But in order for this to happen, I have to first start investing in myself. Taking time for me. I've started this road to self improvement. Working out, getting on my treadmill as many times a week as I can. Doing crunches to get rid of this muffin top. Eating less.
I force myself to go to store, mainly Cato, to try on clothes and face my fears. I think they have a trick mirror in there because I really never knew I looked like such a cow until I tried on some clothes in there dressing room. I don't seem to look that bad in my own mirror at home.
And I plan on buying something for me every now and then. Something that will make me feel pretty.
(or at least prettier ;-) )
Investing in yourself is important. Doing things that make you feel good. Every mom needs that special something that gives them a pick me up. Some just for them. Invest in yourself and everyone your entire family is sure to benefit.

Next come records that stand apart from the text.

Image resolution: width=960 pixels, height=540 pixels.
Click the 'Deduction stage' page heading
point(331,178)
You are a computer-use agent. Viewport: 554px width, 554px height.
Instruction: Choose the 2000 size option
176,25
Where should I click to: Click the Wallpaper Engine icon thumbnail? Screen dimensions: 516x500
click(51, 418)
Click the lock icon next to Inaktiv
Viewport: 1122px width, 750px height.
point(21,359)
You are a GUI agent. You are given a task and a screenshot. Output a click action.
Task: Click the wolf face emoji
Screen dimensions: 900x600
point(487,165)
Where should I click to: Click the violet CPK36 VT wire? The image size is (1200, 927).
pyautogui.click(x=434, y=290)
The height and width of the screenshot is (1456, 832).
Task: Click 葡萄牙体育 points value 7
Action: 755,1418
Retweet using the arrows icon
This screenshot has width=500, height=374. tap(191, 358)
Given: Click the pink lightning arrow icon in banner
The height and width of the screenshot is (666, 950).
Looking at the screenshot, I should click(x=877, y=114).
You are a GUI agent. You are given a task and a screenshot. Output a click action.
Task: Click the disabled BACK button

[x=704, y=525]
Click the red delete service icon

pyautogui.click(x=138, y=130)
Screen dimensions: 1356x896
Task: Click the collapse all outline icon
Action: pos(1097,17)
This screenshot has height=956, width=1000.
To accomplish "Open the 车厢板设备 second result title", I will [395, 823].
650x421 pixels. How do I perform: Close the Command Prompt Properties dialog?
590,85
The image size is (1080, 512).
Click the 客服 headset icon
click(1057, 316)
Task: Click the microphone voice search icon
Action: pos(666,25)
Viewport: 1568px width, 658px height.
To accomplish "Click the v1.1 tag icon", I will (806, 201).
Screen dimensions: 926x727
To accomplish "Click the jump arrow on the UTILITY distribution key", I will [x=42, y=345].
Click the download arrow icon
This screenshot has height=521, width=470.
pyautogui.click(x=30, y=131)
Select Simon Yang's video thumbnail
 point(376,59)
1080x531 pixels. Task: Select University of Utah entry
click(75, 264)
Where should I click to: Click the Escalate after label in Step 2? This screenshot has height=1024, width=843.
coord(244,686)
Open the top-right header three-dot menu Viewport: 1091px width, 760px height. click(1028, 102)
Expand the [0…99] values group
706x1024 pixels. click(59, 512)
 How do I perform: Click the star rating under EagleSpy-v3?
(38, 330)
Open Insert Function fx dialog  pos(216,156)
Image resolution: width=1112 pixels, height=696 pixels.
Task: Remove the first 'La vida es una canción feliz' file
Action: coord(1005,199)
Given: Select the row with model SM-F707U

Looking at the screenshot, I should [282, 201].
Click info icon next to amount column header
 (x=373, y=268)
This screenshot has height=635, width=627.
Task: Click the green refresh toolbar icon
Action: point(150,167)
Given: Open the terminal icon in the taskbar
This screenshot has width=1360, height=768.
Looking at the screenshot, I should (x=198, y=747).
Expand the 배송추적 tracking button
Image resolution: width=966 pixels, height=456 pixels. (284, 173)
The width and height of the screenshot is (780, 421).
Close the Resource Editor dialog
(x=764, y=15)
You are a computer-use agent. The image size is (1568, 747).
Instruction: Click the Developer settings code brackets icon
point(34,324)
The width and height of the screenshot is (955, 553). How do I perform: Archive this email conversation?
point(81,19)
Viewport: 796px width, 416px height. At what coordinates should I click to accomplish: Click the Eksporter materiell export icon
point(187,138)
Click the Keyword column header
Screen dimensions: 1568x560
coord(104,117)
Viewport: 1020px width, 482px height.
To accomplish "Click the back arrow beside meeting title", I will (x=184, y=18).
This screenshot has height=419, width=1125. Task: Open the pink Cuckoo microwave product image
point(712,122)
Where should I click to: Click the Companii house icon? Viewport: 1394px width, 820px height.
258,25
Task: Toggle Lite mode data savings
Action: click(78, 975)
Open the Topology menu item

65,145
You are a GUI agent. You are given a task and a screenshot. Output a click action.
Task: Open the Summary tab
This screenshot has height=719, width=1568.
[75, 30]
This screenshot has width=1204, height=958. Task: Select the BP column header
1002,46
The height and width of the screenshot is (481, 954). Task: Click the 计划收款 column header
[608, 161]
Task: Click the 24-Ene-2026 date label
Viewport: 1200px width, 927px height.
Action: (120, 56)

I was planning on having a nice large family Thanksgiving this year, but it seems that it's all falling in the tiolet. It doesn't look like it'll be that great because NO ONE IS COMING! I invited the in-laws. They haven't ever been to my house for a holiday and I was hoping that I could finally get them together with some of my family.
We've been married 10 years and our families have never even met. Sad, huh? Well that's a story for another day.
So I wanted to get us all together for Thanksgiving. My family if now spread out, so I knew everyone wouldn't make it.
My mom is in Connecticut and my sister is in AIT (Aiforce training) in Mississippi. Well, my sister was trying to get here, but couldn't get a cheap ticket on short notice. Mom has to work the day after and simply couldn't make it.
Then my Aunt, who helps me cook at all of our family event, decided she didn't want to come. For lots of reason, but none good enough to bail out on family.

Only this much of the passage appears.